(THE EXERCISE): Rename "inbox" to "mailbox" in the part that opens with the line containing "Click thumbs-up icon for 02-Feb-2016 row" and closes at the end of the lines. Return only that part, with everything else left unchanged.

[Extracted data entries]
## Start
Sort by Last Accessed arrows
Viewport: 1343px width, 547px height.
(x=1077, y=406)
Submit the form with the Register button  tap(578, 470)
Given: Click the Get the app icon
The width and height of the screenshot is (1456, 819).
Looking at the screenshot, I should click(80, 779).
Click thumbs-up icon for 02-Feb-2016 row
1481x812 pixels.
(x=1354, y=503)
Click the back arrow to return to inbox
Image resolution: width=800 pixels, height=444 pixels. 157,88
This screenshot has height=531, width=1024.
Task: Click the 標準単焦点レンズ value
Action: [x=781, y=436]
## End
(THE ANSWER):
Click thumbs-up icon for 02-Feb-2016 row
1481x812 pixels.
(x=1354, y=503)
Click the back arrow to return to mailbox
Image resolution: width=800 pixels, height=444 pixels. 157,88
This screenshot has height=531, width=1024.
Task: Click the 標準単焦点レンズ value
Action: [x=781, y=436]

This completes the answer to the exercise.